As an example, Capt. Kelly spoke of a time when the therapist had three cards on a table, one with a picture of former President George W. Bush, one with a picture of President Obama and another with an image of George Washington.

“Before she was asked a question, she’d picked up the card and held it up and said, ’George Bush,’” Capt. Kelly told NBC’s Brian Williams. “She’s a hard worker, and she’s trying. She’s speaking a lot, and at some level they are asking her to slow down a little bit.”

The New York Times, citing doctors and her staff, reported on its website late Sunday that Ms. Giffords’ efforts to relearn how to speak have included mouthing song lyrics, such as “Twinkle, Twinkle, Little Star” and “Happy Birthday to You,” as friends and family sang along.

Ms. Giffords also briefly spoke with her brother-in-law Scott Kelly by telephone Sunday afternoon as he orbited aboard the International Space Station.

“She said, ’Hi, I’m good,’” her chief of staff, Pia Carusone, told the paper. He is the brother of Ms. Giffords’ husband, who is also an astronaut.

She has also been receiving bedside briefings from aides on the recent uprising in Egypt and on last week’s decision by Sen. Jon Kyl, Arizona Republican, not to seek re-election,

“We tell her everything that’s going on,” Ms. Carusone said. “Don’t get the idea she’s speaking in paragraphs, but she definitely understands what we’re saying and she’s verbalizing.”

Ms. Giffords was shot in the head Jan. 8 while meeting with constituents outside a Tucson, Ariz., grocery store. Six people, including a 9-year-old girl and a federal judge, were killed in the attack, and 13 others, including Ms. Giffords, were wounded.

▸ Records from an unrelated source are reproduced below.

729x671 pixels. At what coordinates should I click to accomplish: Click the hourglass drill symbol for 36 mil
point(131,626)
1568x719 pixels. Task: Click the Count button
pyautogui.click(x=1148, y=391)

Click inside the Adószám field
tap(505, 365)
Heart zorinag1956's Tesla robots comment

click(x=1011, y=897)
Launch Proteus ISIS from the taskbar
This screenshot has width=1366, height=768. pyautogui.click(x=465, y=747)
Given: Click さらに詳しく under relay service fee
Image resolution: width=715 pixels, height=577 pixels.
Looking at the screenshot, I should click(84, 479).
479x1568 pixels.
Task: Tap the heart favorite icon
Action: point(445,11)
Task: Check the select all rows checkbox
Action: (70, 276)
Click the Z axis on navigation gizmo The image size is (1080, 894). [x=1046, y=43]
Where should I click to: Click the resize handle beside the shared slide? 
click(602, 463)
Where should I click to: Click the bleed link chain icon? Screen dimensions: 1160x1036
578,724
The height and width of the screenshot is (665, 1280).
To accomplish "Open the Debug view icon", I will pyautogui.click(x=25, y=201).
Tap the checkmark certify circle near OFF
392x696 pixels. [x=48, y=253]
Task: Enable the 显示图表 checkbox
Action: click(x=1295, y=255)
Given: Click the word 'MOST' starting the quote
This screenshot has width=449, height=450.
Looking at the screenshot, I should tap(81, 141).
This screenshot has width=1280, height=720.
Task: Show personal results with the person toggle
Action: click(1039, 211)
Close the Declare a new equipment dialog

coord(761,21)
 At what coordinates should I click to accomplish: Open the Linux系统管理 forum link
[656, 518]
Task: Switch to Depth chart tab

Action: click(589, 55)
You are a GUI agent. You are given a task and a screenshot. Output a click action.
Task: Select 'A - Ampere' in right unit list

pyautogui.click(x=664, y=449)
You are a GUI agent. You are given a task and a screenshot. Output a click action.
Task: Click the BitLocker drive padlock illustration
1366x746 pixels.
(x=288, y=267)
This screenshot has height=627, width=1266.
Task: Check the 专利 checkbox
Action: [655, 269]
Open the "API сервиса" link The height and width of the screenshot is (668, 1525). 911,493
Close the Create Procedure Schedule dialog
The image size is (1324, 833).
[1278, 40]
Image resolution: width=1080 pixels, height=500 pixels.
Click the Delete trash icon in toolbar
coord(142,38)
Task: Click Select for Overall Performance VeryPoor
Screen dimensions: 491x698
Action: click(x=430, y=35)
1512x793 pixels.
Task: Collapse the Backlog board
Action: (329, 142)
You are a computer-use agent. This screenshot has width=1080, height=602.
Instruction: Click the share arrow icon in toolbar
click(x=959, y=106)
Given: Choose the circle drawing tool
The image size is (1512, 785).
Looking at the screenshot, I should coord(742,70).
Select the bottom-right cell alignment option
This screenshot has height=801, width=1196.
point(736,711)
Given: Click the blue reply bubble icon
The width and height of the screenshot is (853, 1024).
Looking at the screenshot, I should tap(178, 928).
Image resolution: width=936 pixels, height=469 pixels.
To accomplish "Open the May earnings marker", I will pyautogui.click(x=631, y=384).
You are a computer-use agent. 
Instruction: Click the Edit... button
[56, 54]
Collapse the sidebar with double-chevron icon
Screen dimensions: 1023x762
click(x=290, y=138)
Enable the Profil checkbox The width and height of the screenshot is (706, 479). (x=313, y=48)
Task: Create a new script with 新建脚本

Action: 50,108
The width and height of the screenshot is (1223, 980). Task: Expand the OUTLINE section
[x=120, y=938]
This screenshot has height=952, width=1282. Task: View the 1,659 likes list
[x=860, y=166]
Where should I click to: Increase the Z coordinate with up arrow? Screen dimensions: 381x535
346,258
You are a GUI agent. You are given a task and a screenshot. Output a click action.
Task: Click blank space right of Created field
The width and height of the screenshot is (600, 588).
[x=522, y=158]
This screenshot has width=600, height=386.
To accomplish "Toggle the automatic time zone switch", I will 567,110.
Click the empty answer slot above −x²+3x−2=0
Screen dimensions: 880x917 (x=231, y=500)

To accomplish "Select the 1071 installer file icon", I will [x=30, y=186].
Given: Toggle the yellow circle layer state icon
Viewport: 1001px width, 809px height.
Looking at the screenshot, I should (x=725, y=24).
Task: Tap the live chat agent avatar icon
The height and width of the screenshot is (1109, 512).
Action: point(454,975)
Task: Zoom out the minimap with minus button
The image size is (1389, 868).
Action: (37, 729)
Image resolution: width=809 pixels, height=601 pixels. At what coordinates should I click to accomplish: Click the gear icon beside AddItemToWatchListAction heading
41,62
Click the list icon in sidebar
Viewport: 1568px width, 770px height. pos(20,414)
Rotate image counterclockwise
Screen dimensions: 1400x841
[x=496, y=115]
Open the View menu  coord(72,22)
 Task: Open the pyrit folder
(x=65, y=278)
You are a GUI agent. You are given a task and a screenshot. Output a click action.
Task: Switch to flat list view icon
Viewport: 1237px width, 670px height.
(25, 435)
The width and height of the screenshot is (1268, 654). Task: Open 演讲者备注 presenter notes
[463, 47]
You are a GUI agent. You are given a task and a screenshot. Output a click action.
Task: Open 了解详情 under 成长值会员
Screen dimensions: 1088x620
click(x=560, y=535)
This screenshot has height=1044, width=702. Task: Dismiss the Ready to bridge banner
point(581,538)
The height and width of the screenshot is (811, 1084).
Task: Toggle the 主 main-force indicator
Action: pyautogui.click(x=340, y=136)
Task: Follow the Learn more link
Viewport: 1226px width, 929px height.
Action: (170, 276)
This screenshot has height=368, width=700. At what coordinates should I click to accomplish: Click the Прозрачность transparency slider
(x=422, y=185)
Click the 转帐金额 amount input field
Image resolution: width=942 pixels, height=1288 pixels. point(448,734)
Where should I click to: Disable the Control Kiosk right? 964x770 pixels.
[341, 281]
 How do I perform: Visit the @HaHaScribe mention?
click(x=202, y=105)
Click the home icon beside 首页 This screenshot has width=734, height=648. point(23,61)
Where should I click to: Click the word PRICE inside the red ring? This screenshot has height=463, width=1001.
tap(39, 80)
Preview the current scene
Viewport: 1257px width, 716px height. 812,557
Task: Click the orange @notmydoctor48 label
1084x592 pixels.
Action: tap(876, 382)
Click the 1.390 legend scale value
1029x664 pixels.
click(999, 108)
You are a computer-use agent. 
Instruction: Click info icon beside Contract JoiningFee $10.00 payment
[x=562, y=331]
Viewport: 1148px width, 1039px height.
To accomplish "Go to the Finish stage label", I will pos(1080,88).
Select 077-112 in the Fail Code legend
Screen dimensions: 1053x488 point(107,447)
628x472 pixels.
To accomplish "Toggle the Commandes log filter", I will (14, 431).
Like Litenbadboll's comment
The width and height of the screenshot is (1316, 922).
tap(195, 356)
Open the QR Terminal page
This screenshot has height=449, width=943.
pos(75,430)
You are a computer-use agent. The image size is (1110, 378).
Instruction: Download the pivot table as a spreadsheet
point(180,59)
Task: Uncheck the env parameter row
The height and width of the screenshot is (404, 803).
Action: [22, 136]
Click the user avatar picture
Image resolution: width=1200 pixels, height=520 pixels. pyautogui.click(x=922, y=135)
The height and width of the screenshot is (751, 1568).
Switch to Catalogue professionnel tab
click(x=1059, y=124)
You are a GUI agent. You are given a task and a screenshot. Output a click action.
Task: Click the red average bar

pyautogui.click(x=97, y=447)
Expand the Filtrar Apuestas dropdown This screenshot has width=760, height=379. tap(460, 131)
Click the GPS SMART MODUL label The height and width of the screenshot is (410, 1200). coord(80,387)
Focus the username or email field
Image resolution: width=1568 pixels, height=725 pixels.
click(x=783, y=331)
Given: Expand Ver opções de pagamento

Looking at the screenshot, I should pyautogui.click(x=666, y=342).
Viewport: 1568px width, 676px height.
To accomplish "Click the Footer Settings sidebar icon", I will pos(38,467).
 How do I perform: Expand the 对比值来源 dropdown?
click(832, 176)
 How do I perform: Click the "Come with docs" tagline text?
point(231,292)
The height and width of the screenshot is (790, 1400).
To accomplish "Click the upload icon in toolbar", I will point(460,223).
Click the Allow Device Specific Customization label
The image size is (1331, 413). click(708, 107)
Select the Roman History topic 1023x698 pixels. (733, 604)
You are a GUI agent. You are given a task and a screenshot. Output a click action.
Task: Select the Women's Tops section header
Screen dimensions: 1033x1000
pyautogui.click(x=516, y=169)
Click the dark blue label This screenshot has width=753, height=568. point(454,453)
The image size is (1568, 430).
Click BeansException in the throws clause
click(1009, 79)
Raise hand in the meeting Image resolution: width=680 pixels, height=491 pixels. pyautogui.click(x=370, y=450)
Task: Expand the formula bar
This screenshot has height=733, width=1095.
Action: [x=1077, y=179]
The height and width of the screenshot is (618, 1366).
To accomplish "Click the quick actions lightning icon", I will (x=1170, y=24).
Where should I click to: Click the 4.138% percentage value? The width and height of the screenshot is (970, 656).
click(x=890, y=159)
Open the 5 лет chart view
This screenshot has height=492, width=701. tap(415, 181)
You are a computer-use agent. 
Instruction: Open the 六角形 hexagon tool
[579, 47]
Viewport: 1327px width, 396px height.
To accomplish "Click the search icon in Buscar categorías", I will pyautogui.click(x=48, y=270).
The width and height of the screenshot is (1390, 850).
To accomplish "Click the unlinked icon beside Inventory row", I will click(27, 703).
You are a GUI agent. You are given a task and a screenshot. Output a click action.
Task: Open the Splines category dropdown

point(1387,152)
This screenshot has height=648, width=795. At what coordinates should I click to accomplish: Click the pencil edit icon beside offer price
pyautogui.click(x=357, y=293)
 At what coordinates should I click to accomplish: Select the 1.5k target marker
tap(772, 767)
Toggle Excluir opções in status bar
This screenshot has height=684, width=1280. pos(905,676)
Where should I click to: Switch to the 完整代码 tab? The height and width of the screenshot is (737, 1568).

The congresswoman began intensive rehabilitation at TIRR Memorial Hermann in Houston late last month. The Times reported that an e-mail sent to friends about a week ago by Gloria Giffords, Ms. Giffords’ mother, said that Ms. Giffords has been doing squats and repetitive motions to build her muscles and walking through the hospital’s halls while holding onto a cart.

The 40-year-old Ms. Giffords has beaten one of her nurses at tick-tack-toe and has changed from “kind of a limp noodle” to someone who is “alert, sits up straight with good posture,” the e-mail from Ms. Giffords’ mother said.

Doctors said in late January that they planned to insert a speaking valve into her tracheostomy — a tube inserted into Ms. Giffords’ throat to assist her breathing immediately after the shooting. Her doctors have not said whether that procedure took place or whether the tube was removed since she no longer needs it.

Rehabilitation specialists say brain injury patients who regain speech typically begin to do so about four to six weeks after the incident. Several news organizations reported last week that Ms. Giffords asked for toast with her breakfast one recent morning.